David Jones and Myer fight to survive as shoppers turn to ‘category killers’
Australia’s department store sector is in the midst of a mass extinction, and only one of the two major players is expected to survive – albeit in a drastically revamped format.
Retail turnover eked up 0.4 per cent in June, with five of the Australian Bureau of Statistics’ (ABS) six retail categories all notching up mild improvements, growing between 0.2 per cent and 2 per cent each.
However, the sixth category – department stores – bucked the overall trend with a 0.6 per cent fall, something that retail and consumer behaviour researcher, Associate Professor Gary Mortimer, told The New Daily is yet another nail in sector’s coffin.
“There’s been a change in the way we shop,” he said.
“It used to be that you would go to department stores to get everything, but now people are more likely to shop at ‘category killers’ like Rebel for sporting goods, Freedom for furniture, or JB Hi-Fi for consumer electronics.
Department stores, he said, “are no longer relevant”.

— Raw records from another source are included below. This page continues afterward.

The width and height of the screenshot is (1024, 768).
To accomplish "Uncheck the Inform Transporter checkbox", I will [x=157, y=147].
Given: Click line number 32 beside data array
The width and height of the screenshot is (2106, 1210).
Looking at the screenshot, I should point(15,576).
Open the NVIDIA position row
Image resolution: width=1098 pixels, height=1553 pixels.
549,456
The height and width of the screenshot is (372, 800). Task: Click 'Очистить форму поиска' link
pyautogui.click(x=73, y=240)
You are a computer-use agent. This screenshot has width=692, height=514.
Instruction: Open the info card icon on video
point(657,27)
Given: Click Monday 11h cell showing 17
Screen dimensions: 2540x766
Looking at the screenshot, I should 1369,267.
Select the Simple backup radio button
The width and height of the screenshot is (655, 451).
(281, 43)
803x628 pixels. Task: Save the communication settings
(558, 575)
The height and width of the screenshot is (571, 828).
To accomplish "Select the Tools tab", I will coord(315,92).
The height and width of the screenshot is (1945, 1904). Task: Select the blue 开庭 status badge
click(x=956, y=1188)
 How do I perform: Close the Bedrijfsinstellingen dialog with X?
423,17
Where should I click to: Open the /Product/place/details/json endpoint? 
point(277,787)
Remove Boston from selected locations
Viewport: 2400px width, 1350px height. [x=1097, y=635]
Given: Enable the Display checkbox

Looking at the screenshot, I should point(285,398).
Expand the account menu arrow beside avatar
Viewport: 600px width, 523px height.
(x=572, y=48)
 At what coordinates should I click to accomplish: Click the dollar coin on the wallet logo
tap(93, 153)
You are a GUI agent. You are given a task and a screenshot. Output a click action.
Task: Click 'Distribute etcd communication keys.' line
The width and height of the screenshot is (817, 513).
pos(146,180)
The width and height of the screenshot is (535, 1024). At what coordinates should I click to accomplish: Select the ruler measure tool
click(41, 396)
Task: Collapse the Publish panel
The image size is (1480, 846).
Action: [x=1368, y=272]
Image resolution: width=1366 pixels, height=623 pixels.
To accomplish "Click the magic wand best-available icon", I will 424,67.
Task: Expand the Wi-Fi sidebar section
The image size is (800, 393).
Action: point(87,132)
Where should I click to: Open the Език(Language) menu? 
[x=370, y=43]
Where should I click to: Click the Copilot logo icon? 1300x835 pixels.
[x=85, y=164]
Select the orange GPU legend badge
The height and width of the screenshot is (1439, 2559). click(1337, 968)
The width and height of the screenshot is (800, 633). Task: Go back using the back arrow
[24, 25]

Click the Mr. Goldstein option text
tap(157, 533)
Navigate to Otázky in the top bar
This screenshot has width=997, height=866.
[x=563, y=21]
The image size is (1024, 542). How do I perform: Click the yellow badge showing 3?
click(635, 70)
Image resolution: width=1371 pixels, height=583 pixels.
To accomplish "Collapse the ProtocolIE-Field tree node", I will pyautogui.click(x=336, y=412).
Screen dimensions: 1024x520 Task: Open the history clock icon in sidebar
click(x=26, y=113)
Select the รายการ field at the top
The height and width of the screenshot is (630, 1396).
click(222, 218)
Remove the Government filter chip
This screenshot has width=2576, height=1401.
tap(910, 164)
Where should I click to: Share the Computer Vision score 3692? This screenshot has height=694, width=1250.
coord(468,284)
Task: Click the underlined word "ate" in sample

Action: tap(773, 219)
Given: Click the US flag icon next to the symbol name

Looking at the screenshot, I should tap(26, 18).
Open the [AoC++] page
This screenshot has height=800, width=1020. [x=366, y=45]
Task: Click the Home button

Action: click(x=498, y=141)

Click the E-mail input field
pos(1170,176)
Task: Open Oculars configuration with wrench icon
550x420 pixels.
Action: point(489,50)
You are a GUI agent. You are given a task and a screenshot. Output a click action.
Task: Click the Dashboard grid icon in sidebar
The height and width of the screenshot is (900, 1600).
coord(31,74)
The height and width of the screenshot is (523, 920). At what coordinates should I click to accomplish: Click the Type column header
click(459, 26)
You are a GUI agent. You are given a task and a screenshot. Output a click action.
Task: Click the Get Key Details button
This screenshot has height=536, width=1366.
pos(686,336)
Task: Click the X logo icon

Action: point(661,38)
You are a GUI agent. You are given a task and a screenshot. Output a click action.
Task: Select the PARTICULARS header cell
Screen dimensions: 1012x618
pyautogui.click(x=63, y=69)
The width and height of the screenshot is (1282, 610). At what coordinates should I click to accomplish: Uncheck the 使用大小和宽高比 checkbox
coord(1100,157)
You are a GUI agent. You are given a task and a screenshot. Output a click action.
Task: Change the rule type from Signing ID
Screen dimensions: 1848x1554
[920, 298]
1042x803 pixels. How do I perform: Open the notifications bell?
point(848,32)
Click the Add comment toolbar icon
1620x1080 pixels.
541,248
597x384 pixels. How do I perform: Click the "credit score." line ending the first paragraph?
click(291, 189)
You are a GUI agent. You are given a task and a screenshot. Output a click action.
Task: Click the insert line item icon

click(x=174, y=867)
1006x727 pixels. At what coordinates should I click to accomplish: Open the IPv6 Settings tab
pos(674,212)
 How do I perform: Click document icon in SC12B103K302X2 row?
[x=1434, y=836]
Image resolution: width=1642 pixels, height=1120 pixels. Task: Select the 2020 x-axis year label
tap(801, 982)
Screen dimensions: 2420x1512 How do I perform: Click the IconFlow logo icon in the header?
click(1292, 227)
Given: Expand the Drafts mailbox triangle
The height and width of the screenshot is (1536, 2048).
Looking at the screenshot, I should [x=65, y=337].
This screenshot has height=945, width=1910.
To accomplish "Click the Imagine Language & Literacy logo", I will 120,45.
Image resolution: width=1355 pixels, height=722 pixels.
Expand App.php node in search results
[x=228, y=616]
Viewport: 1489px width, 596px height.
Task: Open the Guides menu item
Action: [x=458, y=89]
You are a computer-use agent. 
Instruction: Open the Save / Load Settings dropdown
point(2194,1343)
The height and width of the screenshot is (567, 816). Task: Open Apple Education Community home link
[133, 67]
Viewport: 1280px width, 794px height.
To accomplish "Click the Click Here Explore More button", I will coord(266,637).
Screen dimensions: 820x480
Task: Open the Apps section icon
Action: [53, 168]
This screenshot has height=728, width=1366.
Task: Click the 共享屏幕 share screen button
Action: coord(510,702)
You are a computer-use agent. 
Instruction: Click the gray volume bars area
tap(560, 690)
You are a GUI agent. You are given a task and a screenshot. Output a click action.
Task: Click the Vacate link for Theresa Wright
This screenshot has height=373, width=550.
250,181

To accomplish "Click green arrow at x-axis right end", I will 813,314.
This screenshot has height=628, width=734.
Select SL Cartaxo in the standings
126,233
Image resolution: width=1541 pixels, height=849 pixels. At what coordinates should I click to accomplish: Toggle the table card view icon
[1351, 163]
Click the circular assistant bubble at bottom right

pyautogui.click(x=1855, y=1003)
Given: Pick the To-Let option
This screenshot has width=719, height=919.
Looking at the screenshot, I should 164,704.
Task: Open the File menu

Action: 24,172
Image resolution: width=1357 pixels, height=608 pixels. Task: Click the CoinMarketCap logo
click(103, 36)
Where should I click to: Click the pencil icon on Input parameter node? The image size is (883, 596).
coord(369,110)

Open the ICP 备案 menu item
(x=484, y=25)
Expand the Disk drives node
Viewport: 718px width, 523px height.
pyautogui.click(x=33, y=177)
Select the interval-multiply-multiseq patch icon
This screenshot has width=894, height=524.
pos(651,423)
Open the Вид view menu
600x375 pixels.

The ABS data comes as David Jones’ parent company, South Africa-based Woolworths Holdings (no relation to the Australian supermarket chain), announced it had written off $437 million from the brand’s valuation.
David Jones is now valued at $965 million; less than half the $2.2 billion Woolworths Holdings paid in 2014 to buy the iconic retailer, and it’s not a viable long term-plan for the business either, Associate Professor Mortimer said.
“You can’t continue to write down the value of a business so significantly without losing the confidence of investors and the market,” he said.
There can be only one
Both David Jones and Myer have been slow to adapt to the rapidly evolving retail space, and Associate Professor Mortimer predicts only one of them will survive the squeezing of their market share.
“Think about Grace Brothers in Sydney, McDonnell and East in Brisbane, Boans in Perth – these bastions of retail have fallen or been gobbled up by competitors,” he said.
“We’re going to see a rationalisation of full-line department stores; only one of them is going to survive and it will probably have to reduce itself to three or four flagship stores in major cities.”
Exactly when that will happen, or which of the two is likely to disappear, is more difficult to predict, Associate Professor Mortimer said.
But in the past two years alone the process appears to have accelerated and the demise of one of the two iconic outlets could occur sooner than anyone expects.
Online shopping factor
Speaking to The New Daily, BIS Oxford Economics chief economist Dr Sarah Hunter said department stores are “certainly one of the more vulnerable sectors” within retail and the rise on online shopping is taking a toll.
“Online shopping’s share of total spending has ticked up – it was at 6.1 per cent in June, up from 5.7 per cent in June last year, and that’s a big jump,” Dr Hunter said.
“It’s not surprising that we’re seeing department stores be one of the under-performers within the retail sector.”
The rate at which online shopping grows its share of the overall market is likely to slow over time, but Dr Hunter said it will still steal customers away from ailing department stores.
“If we look at other countries, online share of retail spending is much much higher than 6 per cent, so it really does suggest that there’s a lot of space for that market to expand in Australia,” she said.
“That’s something they’ll definitely be seeing and feeling within their own stores, but also as a whole sector.”